Sin el sostén y la autoridad de la abuela, el padre de Porter deambuló por todo el estado de Texas con sus hijos a cuestas, una vida errante que llevó a Porter a buscar su propio destino. A los 16 se casó con un joven hijo de una familia ganadera de la zona, pero no soportó y se divorció a los 3 años. Viajó a Chicago y al regreso, trabajó como actriz y cantante escandalizando a la comunidad. Imaginen: divorciada y artista. En varias ocasiones estuvo severamente enferma, y a punto de morir. Una de ellas fue en la epidemia de gripe española de 1918 Sobre esa experiencia está inspirada su nouvelle más bella, “Pálido caballo, pálido jinete”, título extraído de un negro spiritual que se cantaba en las plantaciones: “…la muerte que corta cabezas con su filosa guadaña…”. En ella Miranda se enamora de Adam un joven soldado, pero la guerra y la gripe se interponen. Es notable cómo Porter logra la inmersión de Miranda en estados de ensueño y delirio provocados por la enfermedad. La nouvelle tiene un clima oscuro y onírico, repleto de momentos bellos y sabios; epifánicos. “Veía con una angustia nueva el mundo opaco al que estaba condenada, donde la luz parecía velada por telarañas, todas las superficies brillantes deterioradas, los contornos abruptos derretidos y amorfos, todos los objetos y seres intrascendentes, ah las cosas muertas y marchitas que se creían vivas”. Porter que tenía 28 años sobrevivió a la gripe, aunque quedó calva y nunca más recuperó su cabello que creció blanco de ahí para siempre y perdió cuatro embarazos.
Cuando sus cuentos y nouvelles fueron compilados, le otorgaron el National Book Award en 1965 y el Pulitzer en 1969.

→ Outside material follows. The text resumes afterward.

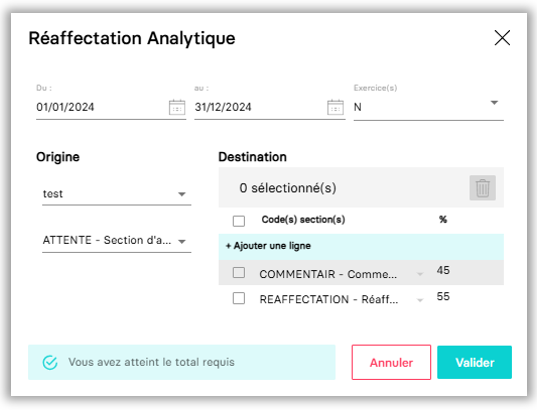Close the Réaffectation Analytique dialog with X

502,37
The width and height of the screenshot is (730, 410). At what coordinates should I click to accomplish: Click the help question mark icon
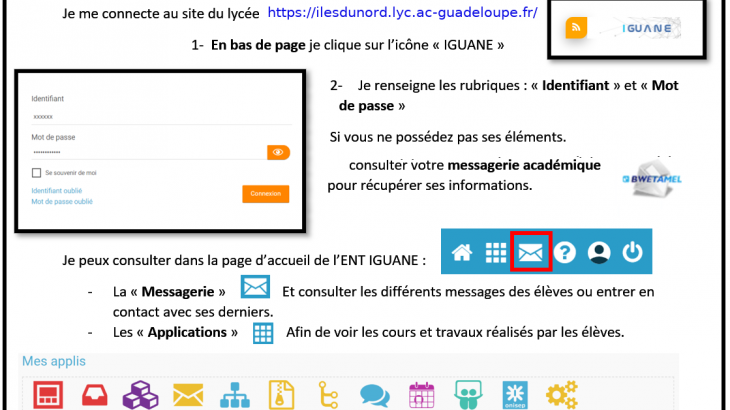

Pero un poco antes, en 1962, su única y extensa novela La nave de los locos y en la que trabajó a lo largo de 20 años, se convirtió en best seller y fue el libro más vendido ese año. Cuando editores y amigos le pedían que renunciara a escribirla, más insistía Porter, ella se propuso condensar el mal del mundo en un viaje en barco. Situada en agosto de 1931, el trasatlántico va de México (territorio venerado por Porter, y escenario de mucha de su ficción, sobre todo la frontera cercana a su oriunda Texas) a Alemania. Las clases del barco replican las clases sociales y afloran el lastre y la miseria que cada viajero cosechó a lo largo de su vida y que allí en medio del océano empiezan a revelarse de un modo nuevo. El libro hizo que Porter —hasta ese momento escritora de culto, mentora de grandes como Eudora Welty, adorada por Carson McCullers— se volviera popular. Quienes somos fanáticos de la serie Mad Men ambientada en los sesenta, donde aparecen libros emblemáticos de la literatura norteamericana, no olvidaremos a Betty Draper —ícono de la mujer burguesa, frívola e insatisfecha con su vida— leyendo en su mullido sillón The chip of foods. Porter dijo: “Es la historia del choque criminal de la gente buena, inofensiva, con el mal. Ocurre debido a la inercia y a su incapacidad para ver aquello que sucede delante de sus ojos. Lo vi en Alemania y España. Lo vi con Mussolini”. Fue su único éxito popular. Al final dijo: “terminé la maldita cosa”. El éxito de la novela finalmente le dio seguridad financiera: vendió los derechos cinematográficos por medio millón de dólares.
Durante sus últimos años vivió entre Europa y México, donde volvía porque creía que allí “aún había salvación”.
Porter siguió escribiendo hasta su muerte en Silver Spring, Maryland, el 18 de septiembre de 1980. Tenía 90 años.